Ratsfraktion Die Linke

„Wir begrüßen das Urteil des Verfassungsgerichtshofs Münster zu den falschen Berechnungsgrundlagen der Einheitslasten und deren Aufteilung zwischen Land und Kommunen. Damit wird die Praxis beendet, zu Lasten der Kommunen Gelder für den Landeshaushalt zu vereinnahmen“.  

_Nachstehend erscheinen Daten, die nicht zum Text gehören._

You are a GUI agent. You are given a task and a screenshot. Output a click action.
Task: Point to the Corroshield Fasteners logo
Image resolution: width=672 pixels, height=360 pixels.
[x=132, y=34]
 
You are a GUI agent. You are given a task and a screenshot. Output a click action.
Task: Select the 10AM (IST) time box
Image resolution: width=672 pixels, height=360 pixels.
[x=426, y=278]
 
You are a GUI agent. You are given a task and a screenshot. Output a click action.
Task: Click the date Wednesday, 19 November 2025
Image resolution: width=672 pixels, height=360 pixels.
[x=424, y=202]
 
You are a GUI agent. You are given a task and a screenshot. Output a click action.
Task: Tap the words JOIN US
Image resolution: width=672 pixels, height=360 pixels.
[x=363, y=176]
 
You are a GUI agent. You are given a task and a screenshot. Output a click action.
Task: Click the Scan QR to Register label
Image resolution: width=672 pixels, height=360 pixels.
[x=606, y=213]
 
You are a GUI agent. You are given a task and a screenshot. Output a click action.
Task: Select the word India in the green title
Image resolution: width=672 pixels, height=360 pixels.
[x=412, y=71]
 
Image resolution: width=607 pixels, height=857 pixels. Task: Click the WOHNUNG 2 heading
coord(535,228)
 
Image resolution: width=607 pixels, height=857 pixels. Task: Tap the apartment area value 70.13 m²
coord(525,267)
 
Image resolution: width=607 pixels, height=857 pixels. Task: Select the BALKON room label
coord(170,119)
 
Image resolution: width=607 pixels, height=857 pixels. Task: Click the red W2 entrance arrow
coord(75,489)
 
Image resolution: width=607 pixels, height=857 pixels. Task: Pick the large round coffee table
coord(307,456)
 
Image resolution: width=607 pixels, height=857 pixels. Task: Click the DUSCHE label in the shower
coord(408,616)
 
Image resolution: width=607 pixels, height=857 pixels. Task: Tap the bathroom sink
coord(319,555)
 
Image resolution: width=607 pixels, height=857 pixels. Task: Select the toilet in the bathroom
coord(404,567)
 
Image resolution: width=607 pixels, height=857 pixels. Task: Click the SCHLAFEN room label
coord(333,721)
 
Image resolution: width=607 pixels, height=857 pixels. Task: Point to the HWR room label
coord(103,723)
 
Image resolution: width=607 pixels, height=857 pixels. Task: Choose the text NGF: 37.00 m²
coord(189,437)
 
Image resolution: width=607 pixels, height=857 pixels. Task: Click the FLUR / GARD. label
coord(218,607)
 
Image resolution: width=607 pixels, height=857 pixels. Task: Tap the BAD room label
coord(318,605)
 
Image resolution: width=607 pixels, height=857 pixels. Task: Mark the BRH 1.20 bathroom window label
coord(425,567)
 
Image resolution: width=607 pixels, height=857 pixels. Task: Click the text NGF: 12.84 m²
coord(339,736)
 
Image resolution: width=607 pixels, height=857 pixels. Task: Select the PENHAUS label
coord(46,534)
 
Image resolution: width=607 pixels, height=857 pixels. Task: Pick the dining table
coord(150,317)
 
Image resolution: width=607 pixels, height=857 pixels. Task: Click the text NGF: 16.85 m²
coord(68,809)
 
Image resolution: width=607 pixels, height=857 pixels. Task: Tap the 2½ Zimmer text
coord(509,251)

„Das Urteil ist eine nachträgliche Niederlage für die Rüttgers-Regierung, aber auch für die SPD/Grüne Landesregierung, denn die Minderheitsregierung von Frau Kraft hatte es in der Hand, die Berechnungsmethode bei den Einheitslasten zu ändern. Unsere Faktion im Landtag hat das gefordert, eine Mehrheit dafür war vorhanden“, erklärt Alisan Sengül, Fraktionsvorsitzender im Rat der Stadt Hamm.

„Wir haben als Ratsfraktion bereits im Mai 2010 den entsprechenden Antrag eingebracht, nach langem Zögern hat die Rathausmehrheit sich der Klage weiterer Kommunen angeschlossen, SPD und Grüne haben ihre Zustimmung verweigert. Während SPD/Grüne einer finanziellen kommunalen  Entlastung eine Absage erteilt haben, folgte wenig später das Stärkungspaktgesetz durch das die Kommunen zu Kürzungen gezwungen werden und alle Bürgerinnen und Bürger belastet werden. Es ist absurd, den NRW-Kommunen über die Falschberechnung der Einheitslasten erst zwei Milliarden vorenthalten zu wollen, und sich dann mit minimalen Hilfszahlungen im sogenannten Stärkungspakt zu brüsten “, so Sengül weiter und ergänzt „geradezu grotesk ist in diesem Zusammenhang die Klage insbesondere der SPD Revieroberbürgermeister über den Solizuschlag Ost“.

„Herr Kreuz als Kämmerer darf sich nun auf Minderausgaben freuen, die auch durch die konstruktive Politik unserer Fraktion auf den Weg gebracht worden ist“, erläutert Sengül abschließend.